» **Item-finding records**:

┄┄┄┄┄┄┄┄┄┄

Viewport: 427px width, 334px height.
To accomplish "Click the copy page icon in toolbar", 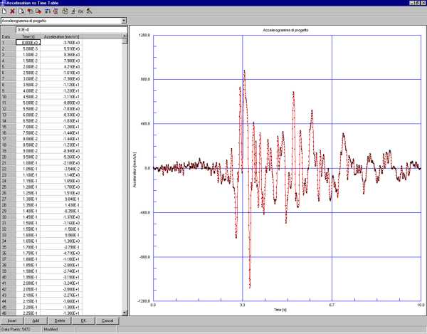I will click(22, 12).
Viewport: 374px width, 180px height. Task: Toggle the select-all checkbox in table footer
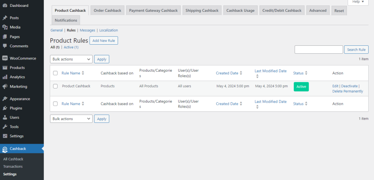pos(55,104)
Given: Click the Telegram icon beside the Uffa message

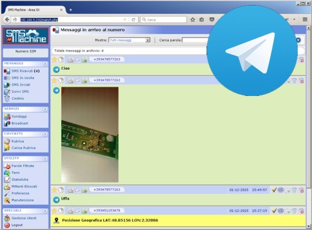Looking at the screenshot, I should click(x=56, y=199).
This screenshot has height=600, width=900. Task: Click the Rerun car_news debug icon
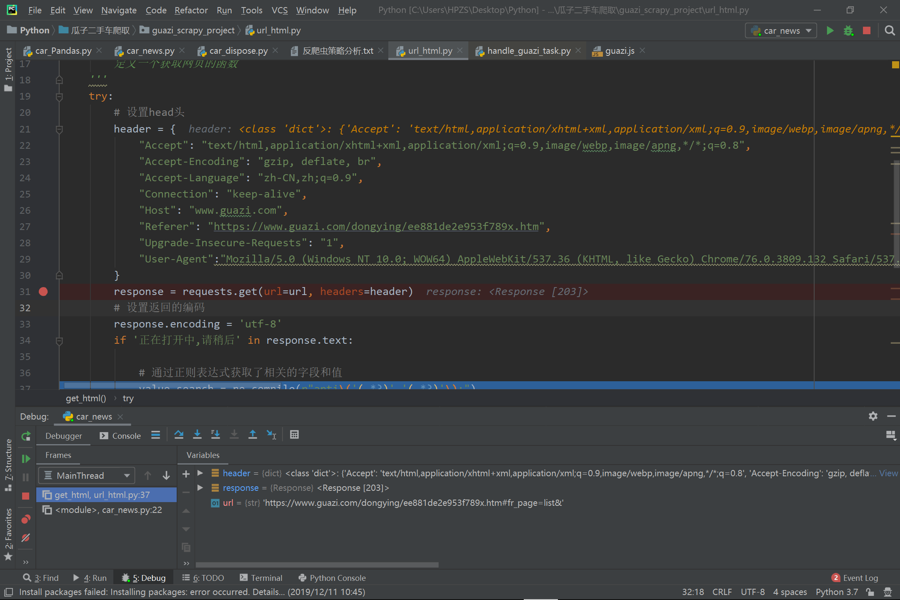point(26,436)
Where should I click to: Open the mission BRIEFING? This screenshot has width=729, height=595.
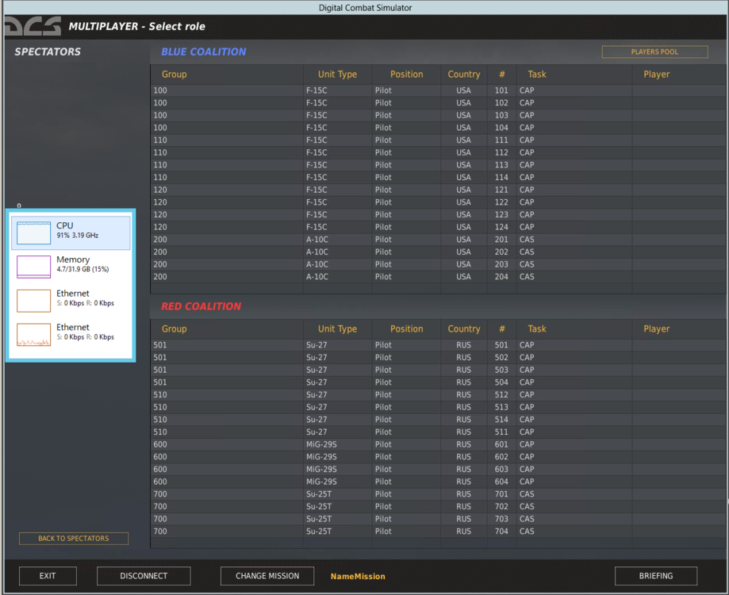[655, 576]
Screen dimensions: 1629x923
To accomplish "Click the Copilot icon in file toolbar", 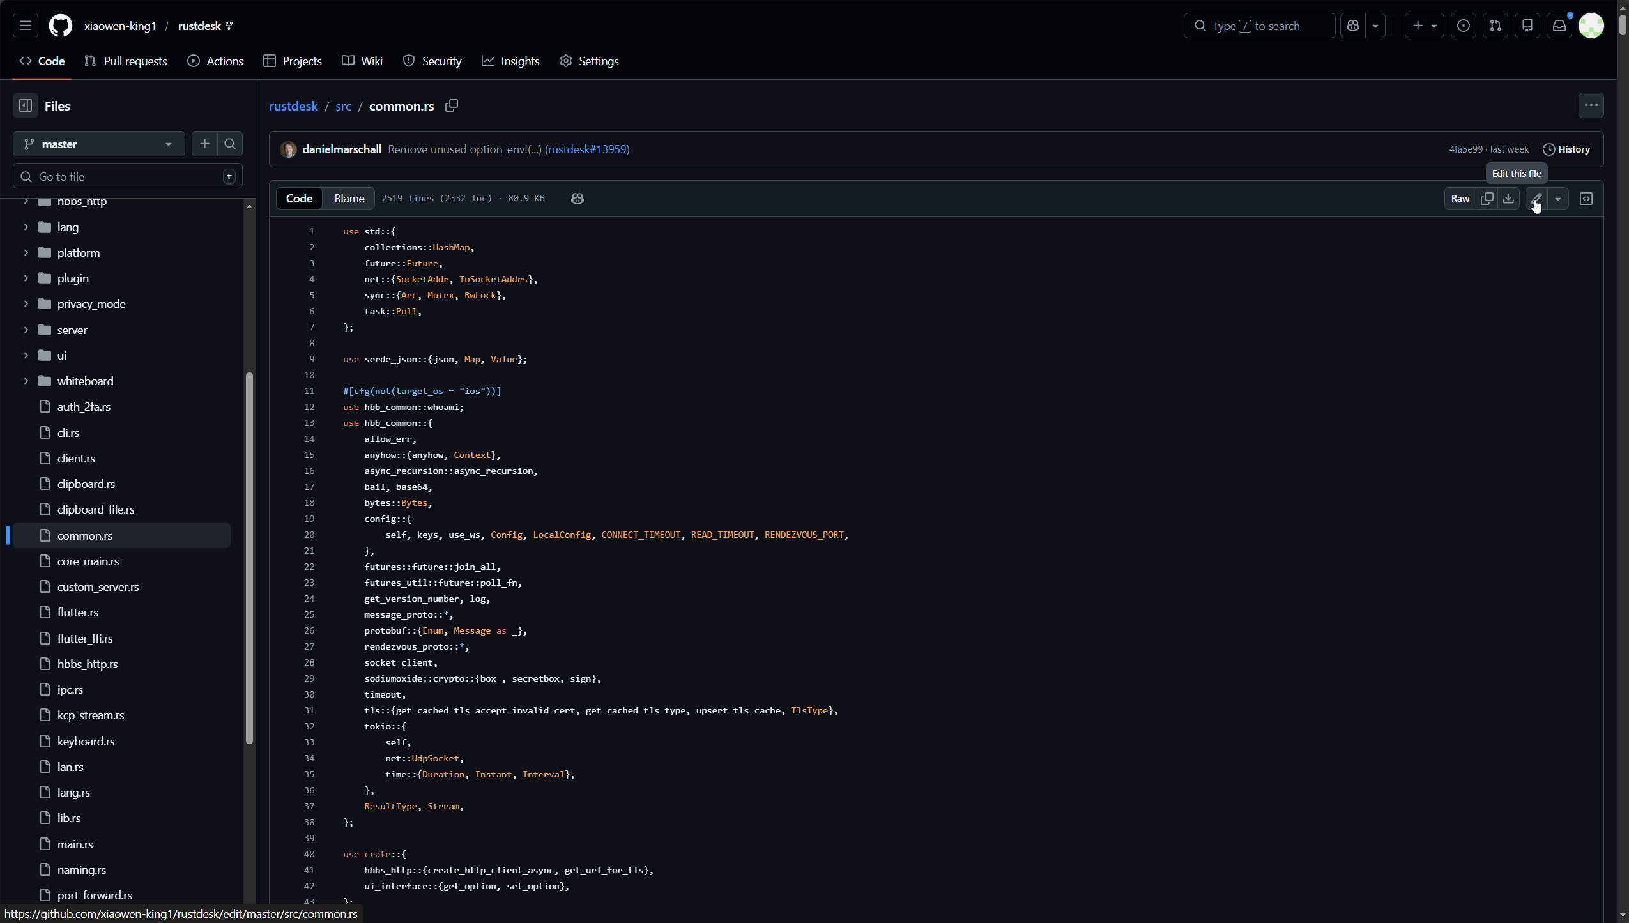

┄┄┄┄┄┄┄┄┄┄

» **EXERCISE PROMPT**:
Copy the data verbatim from the line containing "Where should I" through the end of the data. Omit the pictures from your copy.

» **SOLUTION FOR THIS EXERCISE**:
Where should I click to: Open the mission BRIEFING? This screenshot has width=729, height=595.
[655, 576]
Screen dimensions: 1629x923
To accomplish "Click the Copilot icon in file toolbar", 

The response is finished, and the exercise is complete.